Oklahoma v. Atchison, Topeka & Santa Fe Ry. Co. - 220 U.S. 277 (1911)
U.S. Supreme Court
Oklahoma v. Atchison, Topeka & Santa Fe Ry. Co., 220 U.S. 277 (1911)
Oklahoma v. Atchison, Topeka
& Santa Fe Railway Company
No. 13, Original
Argued February 23, 1911
Decided April 3, 1911
220 U.S. 277
While the territorial condition lasts, the governmental power of Congress over a territory and its inhabitants is exclusive and paramount, except as restricted by the Constitution.
An act of Congress, regulating railway charges of a railway in a territory until a state government is formed and providing that thereafter such state shall have authority to regulate the charges ceases to be of force on the admission of such state into the Union, and thereafter the state can fix such charges subject only to the constitutional rights of the railway, and so held as to §§ 1-4 of the Act of July 4, 1884, c. 179, 23 Stat. 73.

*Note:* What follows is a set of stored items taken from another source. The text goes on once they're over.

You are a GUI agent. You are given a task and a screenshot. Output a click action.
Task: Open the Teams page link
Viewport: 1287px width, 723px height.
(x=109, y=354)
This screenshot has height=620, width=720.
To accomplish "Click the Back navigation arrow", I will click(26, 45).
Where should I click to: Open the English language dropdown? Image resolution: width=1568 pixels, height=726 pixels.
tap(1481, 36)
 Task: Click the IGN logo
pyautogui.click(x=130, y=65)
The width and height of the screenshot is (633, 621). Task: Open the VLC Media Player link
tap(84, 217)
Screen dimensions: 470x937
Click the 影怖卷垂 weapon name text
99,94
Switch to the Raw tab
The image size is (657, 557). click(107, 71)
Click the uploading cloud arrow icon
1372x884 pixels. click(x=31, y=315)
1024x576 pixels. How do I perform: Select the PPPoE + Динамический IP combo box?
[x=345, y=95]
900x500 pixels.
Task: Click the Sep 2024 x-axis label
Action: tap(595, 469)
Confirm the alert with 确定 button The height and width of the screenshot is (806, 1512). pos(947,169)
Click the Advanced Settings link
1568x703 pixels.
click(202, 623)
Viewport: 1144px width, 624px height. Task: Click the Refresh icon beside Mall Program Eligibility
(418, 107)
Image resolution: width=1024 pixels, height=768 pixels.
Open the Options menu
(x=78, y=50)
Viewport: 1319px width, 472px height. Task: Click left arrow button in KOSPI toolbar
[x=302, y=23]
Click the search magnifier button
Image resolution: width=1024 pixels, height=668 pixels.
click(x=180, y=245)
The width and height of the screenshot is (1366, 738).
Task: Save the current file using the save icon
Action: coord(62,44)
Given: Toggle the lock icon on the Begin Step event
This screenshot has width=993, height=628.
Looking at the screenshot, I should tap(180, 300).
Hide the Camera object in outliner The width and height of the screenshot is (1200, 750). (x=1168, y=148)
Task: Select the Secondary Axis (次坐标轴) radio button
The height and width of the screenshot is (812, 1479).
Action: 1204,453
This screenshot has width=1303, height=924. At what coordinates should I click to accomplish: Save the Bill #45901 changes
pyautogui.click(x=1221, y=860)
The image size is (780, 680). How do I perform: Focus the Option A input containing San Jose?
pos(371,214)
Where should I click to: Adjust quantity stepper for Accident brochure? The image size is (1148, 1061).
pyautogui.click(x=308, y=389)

A state, in its corporate capacity, has no such interest in the rights of shippers as to entitle it to maintain an original action in this Court against the carrier to restrain it from charging unreasonable rates within its jurisdiction. Louisiana v. Texas, 176 U. S. 1.
The original jurisdiction conferred by the Constitution on this Court does not include every cause in which the state elects to make itself a party to vindicate the rights of its people or to enforce its own laws or public policy against wrong done generally.
The facts, which involve the construction of the provisions of the Constitution of the United States conferring original jurisdiction on this Court in controversies in which a state is a party, are stated in the opinion.